──────── Selected passage

Taoiseach vows to protect Irish jobs in the event of trade war
News

Taoiseach vows to protect Irish jobs in the event of trade war

AN TAOISEACH Micheál Martin said that the Government’s ‘over-arching priority’ was to protect Irish jobs amid ongoing concerns about the United States’ implementation of tariffs. The pharmaceutical industry, in particular, faces an uncertain future in terms of its presence in Ireland.

Speaking at an event in Limerick, the Taoiseach said that ‘tariffs are bad for the world economy and a trade war will be very bad for the world economy’.

Mr Martin’s comments come in the wake of an announcement by US President Donald Trump that there would be new tariffs on pharmaceuticals. Mr Trump said that his ultimate goal was to bring pharmaceutical production back to the US.

────────────────

### Task description:
Reproduce the full article on the Taoiseach and trade tariffs word for word. Work from the article on trade tariffs and nothing else.

──────── Supplied entries

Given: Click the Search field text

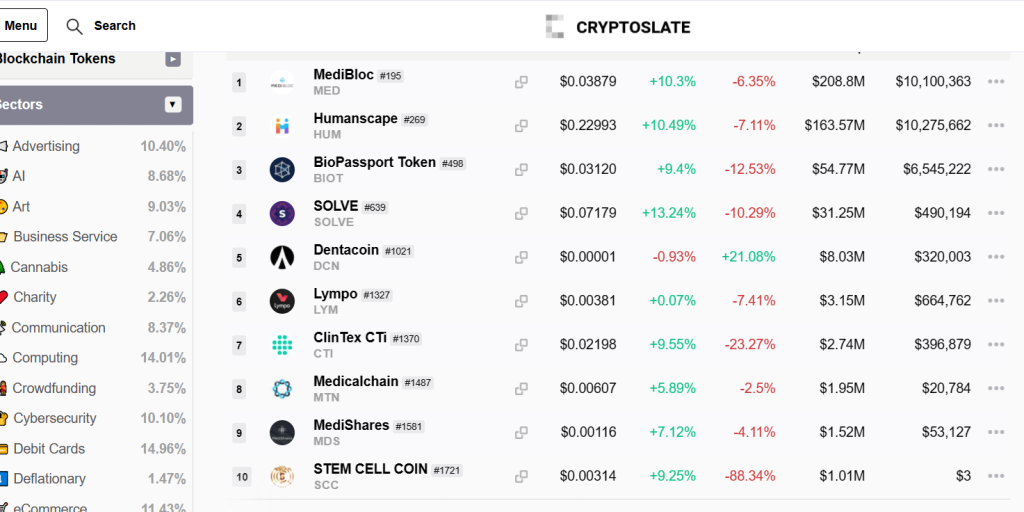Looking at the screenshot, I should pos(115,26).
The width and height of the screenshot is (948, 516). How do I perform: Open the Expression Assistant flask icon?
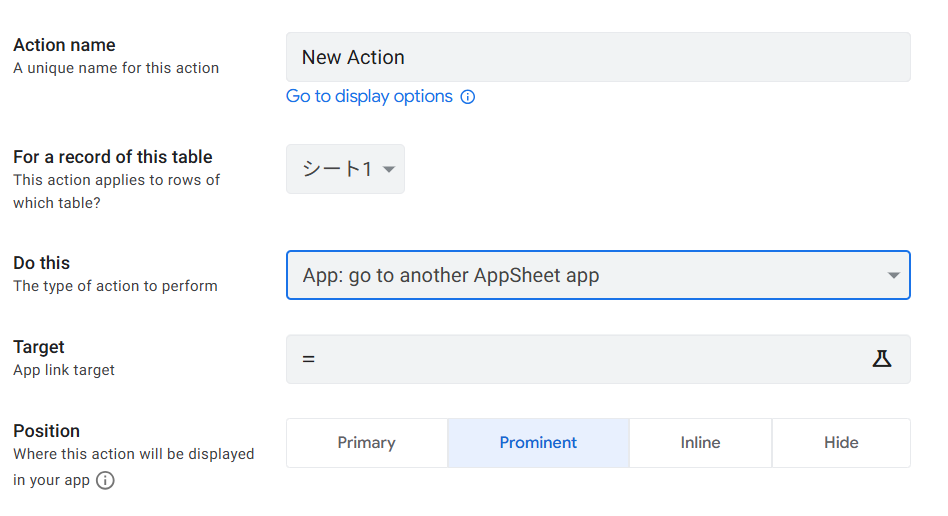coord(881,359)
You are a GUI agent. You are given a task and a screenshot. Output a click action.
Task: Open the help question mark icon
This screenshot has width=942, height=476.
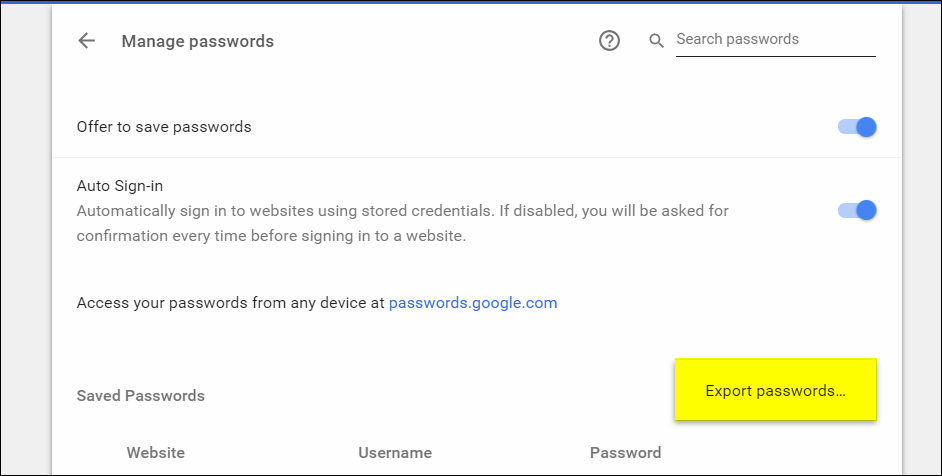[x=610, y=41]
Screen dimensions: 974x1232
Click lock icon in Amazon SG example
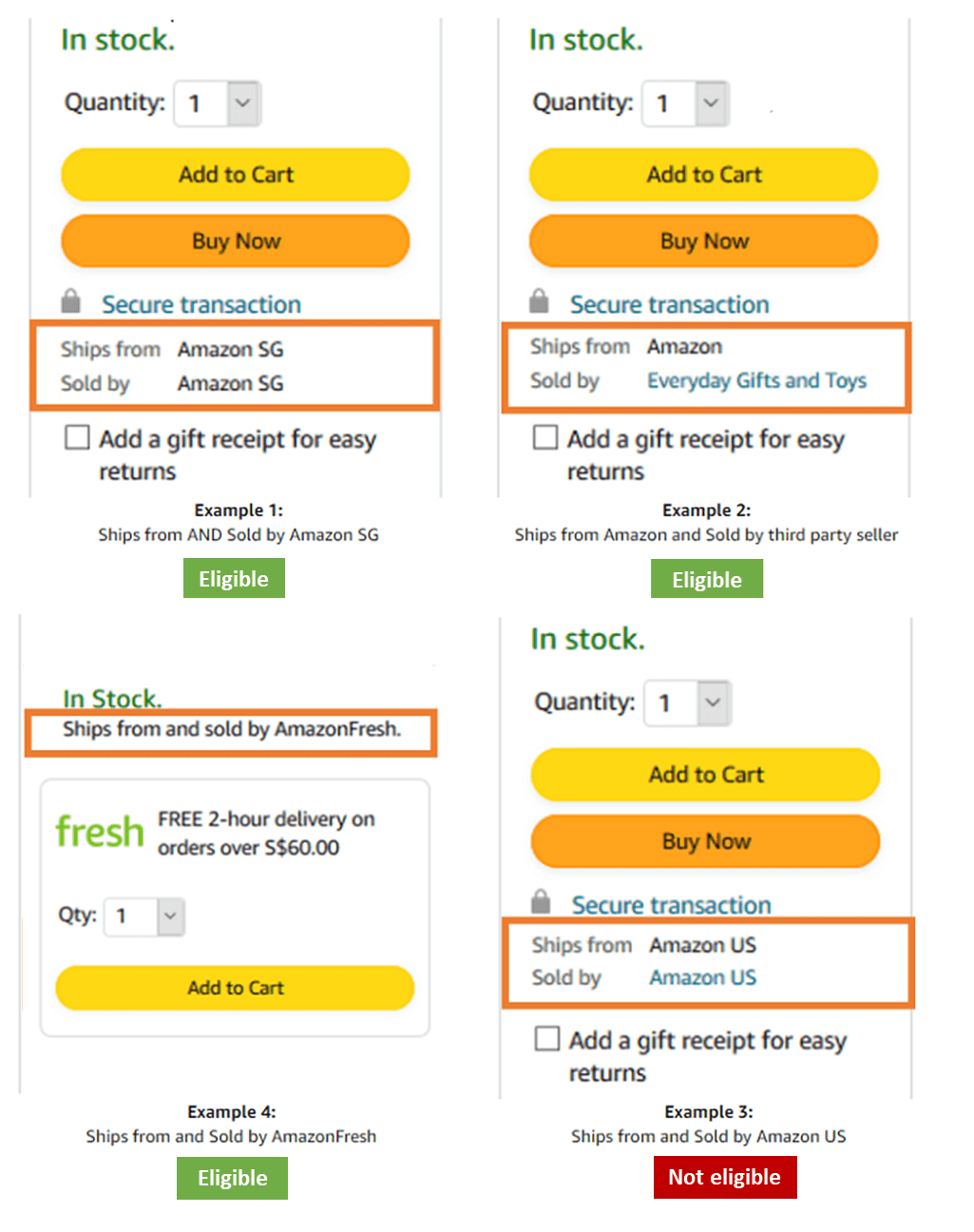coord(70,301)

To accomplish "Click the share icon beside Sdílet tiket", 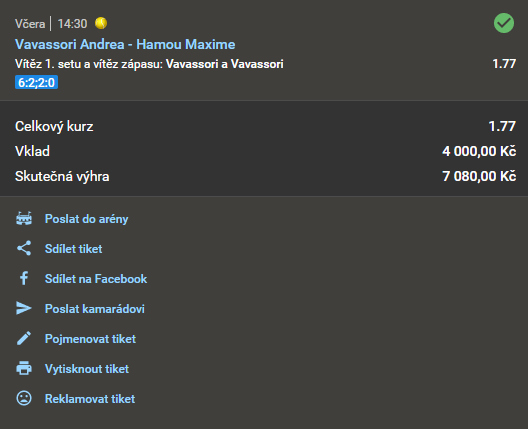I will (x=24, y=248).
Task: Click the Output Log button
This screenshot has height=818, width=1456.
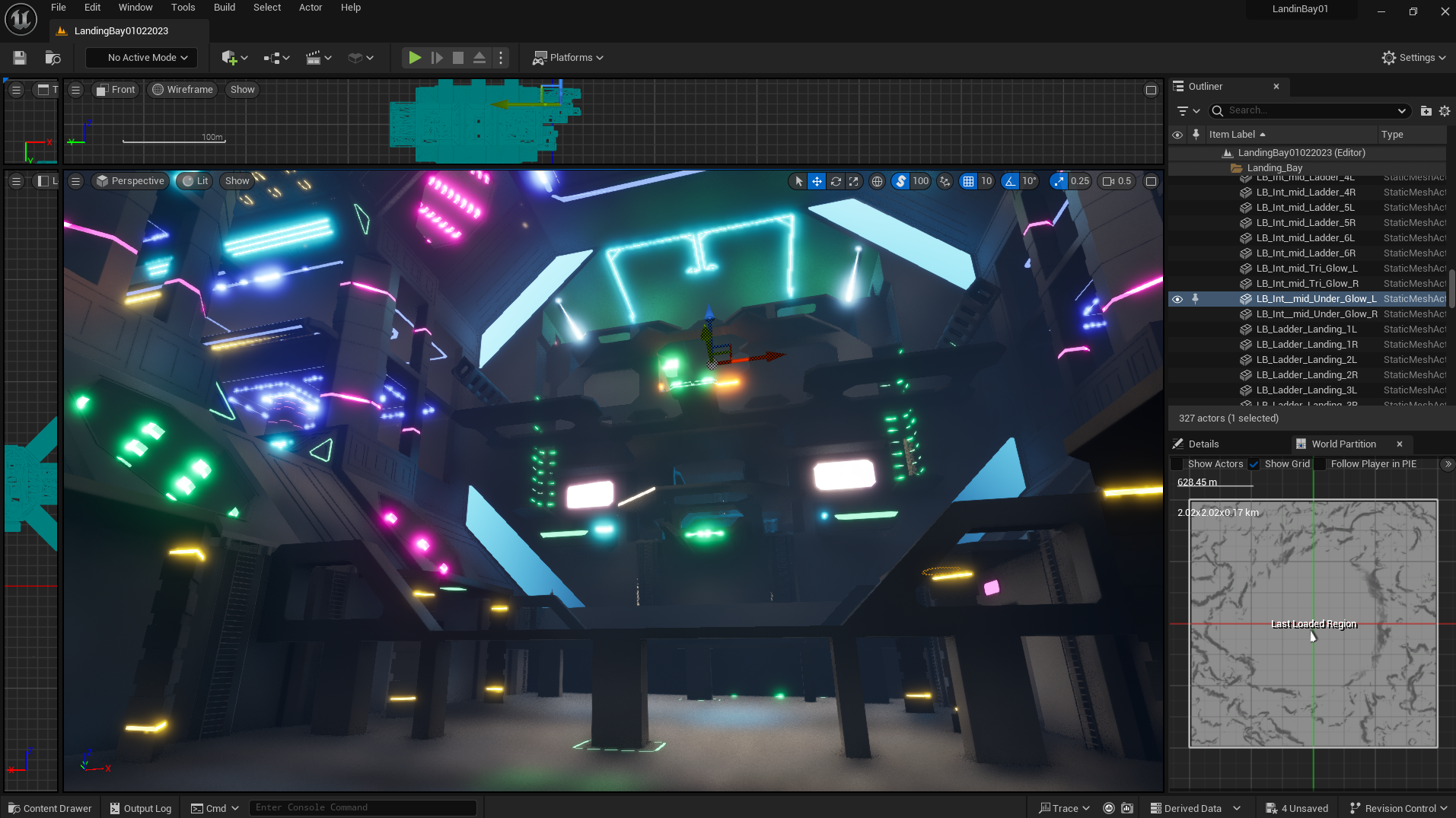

────────────────

### Exercise output:
Taoiseach vows to protect Irish jobs in the event of trade war
News

Taoiseach vows to protect Irish jobs in the event of trade war

AN TAOISEACH Micheál Martin said that the Government’s ‘over-arching priority’ was to protect Irish jobs amid ongoing concerns about the United States’ implementation of tariffs. The pharmaceutical industry, in particular, faces an uncertain future in terms of its presence in Ireland.

Speaking at an event in Limerick, the Taoiseach said that ‘tariffs are bad for the world economy and a trade war will be very bad for the world economy’.

Mr Martin’s comments come in the wake of an announcement by US President Donald Trump that there would be new tariffs on pharmaceuticals. Mr Trump said that his ultimate goal was to bring pharmaceutical production back to the US.